In the entries below, find the line containing "Click the fullscreen expand icon". Copy it and all lines after it, exactly, through the end.

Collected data
• • • • • • •

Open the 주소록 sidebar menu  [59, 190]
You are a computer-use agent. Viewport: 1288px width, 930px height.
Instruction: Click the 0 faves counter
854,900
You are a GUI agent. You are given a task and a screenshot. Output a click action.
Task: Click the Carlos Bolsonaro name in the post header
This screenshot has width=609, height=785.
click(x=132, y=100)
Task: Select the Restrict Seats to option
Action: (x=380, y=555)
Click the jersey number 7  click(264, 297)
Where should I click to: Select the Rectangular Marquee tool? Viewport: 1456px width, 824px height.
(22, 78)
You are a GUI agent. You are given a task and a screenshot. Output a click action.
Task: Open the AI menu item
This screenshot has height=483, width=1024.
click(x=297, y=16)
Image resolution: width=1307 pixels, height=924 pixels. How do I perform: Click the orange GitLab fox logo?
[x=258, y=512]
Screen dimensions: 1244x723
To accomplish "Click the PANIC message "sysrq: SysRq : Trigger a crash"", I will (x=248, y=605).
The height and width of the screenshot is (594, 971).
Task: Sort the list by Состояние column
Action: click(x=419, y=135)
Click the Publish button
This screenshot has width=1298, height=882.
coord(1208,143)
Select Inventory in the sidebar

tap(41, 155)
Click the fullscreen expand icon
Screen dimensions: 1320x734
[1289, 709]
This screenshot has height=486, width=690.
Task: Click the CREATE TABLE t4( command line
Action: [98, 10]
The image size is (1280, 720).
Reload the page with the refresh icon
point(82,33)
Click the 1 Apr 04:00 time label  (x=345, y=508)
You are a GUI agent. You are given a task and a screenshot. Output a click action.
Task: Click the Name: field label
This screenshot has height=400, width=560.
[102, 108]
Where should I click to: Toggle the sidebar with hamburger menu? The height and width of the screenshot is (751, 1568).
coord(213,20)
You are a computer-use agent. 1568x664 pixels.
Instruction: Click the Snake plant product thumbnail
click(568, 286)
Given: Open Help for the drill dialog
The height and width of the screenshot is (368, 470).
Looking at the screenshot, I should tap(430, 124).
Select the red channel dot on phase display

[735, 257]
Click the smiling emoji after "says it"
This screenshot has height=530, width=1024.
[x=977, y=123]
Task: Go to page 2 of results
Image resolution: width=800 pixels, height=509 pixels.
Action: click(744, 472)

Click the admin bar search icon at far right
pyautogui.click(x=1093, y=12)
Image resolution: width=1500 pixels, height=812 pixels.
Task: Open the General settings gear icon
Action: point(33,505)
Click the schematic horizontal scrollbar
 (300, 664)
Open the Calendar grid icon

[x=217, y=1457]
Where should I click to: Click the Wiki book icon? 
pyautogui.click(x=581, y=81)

• • • • • • •

## Answer to this problem
Click the fullscreen expand icon
Screen dimensions: 1320x734
[1289, 709]
This screenshot has height=486, width=690.
Task: Click the CREATE TABLE t4( command line
Action: [98, 10]
The image size is (1280, 720).
Reload the page with the refresh icon
point(82,33)
Click the 1 Apr 04:00 time label  (x=345, y=508)
You are a GUI agent. You are given a task and a screenshot. Output a click action.
Task: Click the Name: field label
This screenshot has height=400, width=560.
[102, 108]
Where should I click to: Toggle the sidebar with hamburger menu? The height and width of the screenshot is (751, 1568).
coord(213,20)
You are a computer-use agent. 1568x664 pixels.
Instruction: Click the Snake plant product thumbnail
click(568, 286)
Given: Open Help for the drill dialog
The height and width of the screenshot is (368, 470).
Looking at the screenshot, I should tap(430, 124).
Select the red channel dot on phase display

[735, 257]
Click the smiling emoji after "says it"
This screenshot has height=530, width=1024.
[x=977, y=123]
Task: Go to page 2 of results
Image resolution: width=800 pixels, height=509 pixels.
Action: click(744, 472)

Click the admin bar search icon at far right
pyautogui.click(x=1093, y=12)
Image resolution: width=1500 pixels, height=812 pixels.
Task: Open the General settings gear icon
Action: point(33,505)
Click the schematic horizontal scrollbar
 (300, 664)
Open the Calendar grid icon

[x=217, y=1457]
Where should I click to: Click the Wiki book icon? 
pyautogui.click(x=581, y=81)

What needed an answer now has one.